London, June 16 : A golf club in the Forest of Arden, near Solihull, UK, has introduced golf buggies with satellite navigation systems programmed with the club's map, to tell players how far they have hit a drive, and what distance remains to the hole.
Many believe that the sat-nav system, which uses computers, being used by the West Midlands Golf Club may help members do away with caddies altogether.
The hi-tech devices also enable a person to order a drink remotely from the bar.
"We like to think we are a forward-looking golf business. We had been looking around at ways to progress and considered a number of buggy models. They are very popular with the senior members, who are offered them at a cheaper rate, and with visiting golf societies," the Telegraph quoted John Harrhy, 65, co-owner of the club, as saying.
"You can enter your scorecard on the on-board machine and it knows which other buggies are in your group. This means you can also see how everyone is doing and what score you need," he added while explaining what led him to introduce the 25-strong fleet.
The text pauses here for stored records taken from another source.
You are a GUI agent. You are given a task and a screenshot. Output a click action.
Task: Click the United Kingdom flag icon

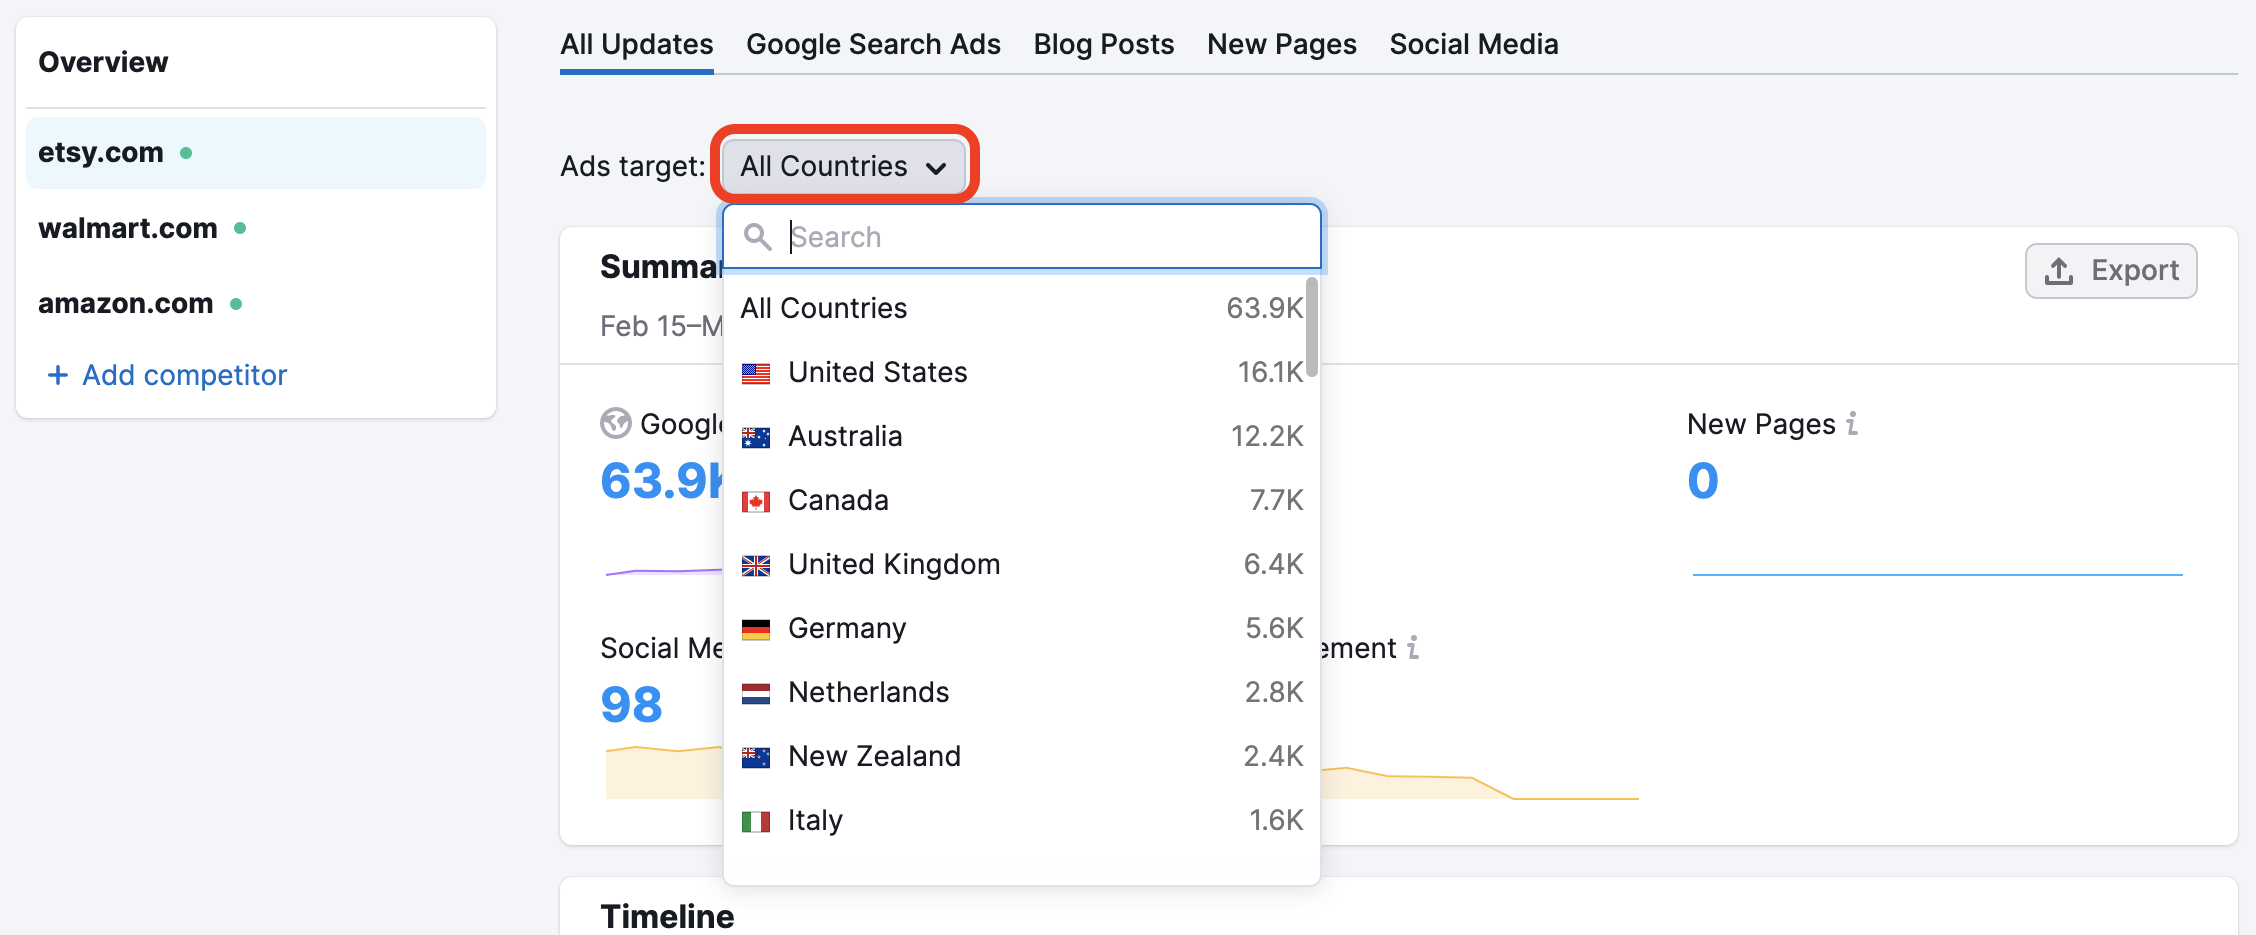(756, 564)
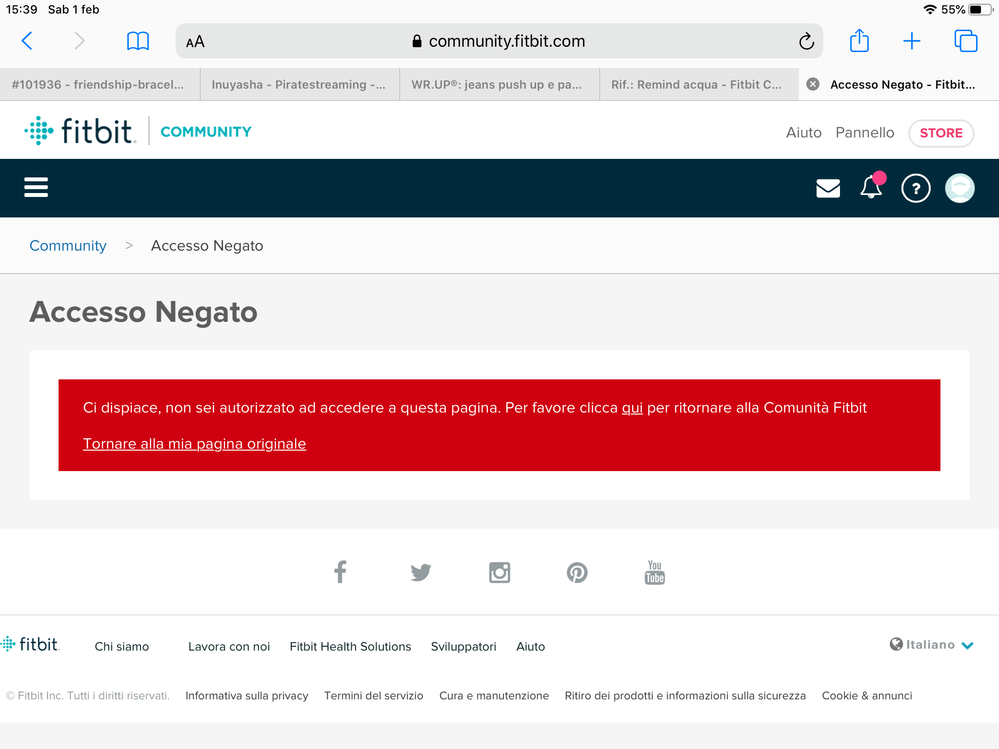Check the notifications bell

pyautogui.click(x=871, y=188)
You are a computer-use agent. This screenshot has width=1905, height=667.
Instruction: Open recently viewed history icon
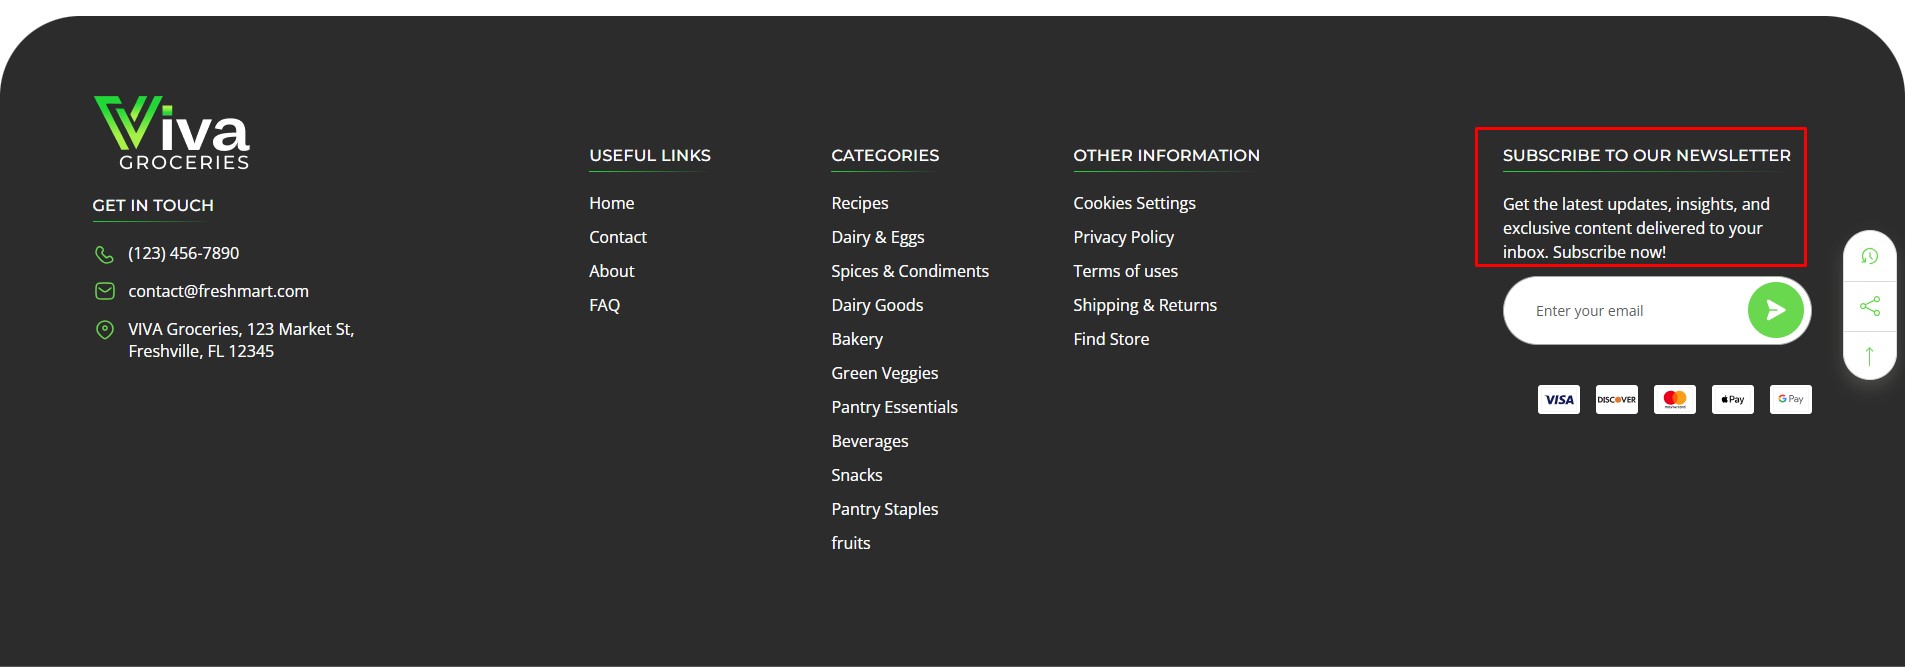click(x=1869, y=256)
Player Ian Sheppard, 23, a 20-handicapper, enthused: "The buggies are a great idea, especially if you don't know the course. What is really handy is knowing exactly how far you have to the pin. The buggy is always a big help and makes the game quicker and more enjoyable."
Harrhy also recalled one incident when a dim-witted player tried to steal a buggy by driving it off the course, and hiding it behind some bushes.
He said that the sat-nav system could track where the machines were, and helped the golf professionals to retrieve it within minutes.
"Someone tried to pinch a buggy once and hid it in a field around the corner. But we can track them on the computer, so we just drove up and found it very quickly," he said.
He further revealed that the buggies were also capable of revealing any misbehaviour to the eagle-eyes at the clubhouse, even though there is no camera fitted to the them.
"If someone drives somewhere they shouldn't, like over a green, we can tell them off," he said.
"I had one guy who swore he hadn't done anything wrong, so I said to him, 'Just come round here and look at this screen.' He had to admit it then!" he added.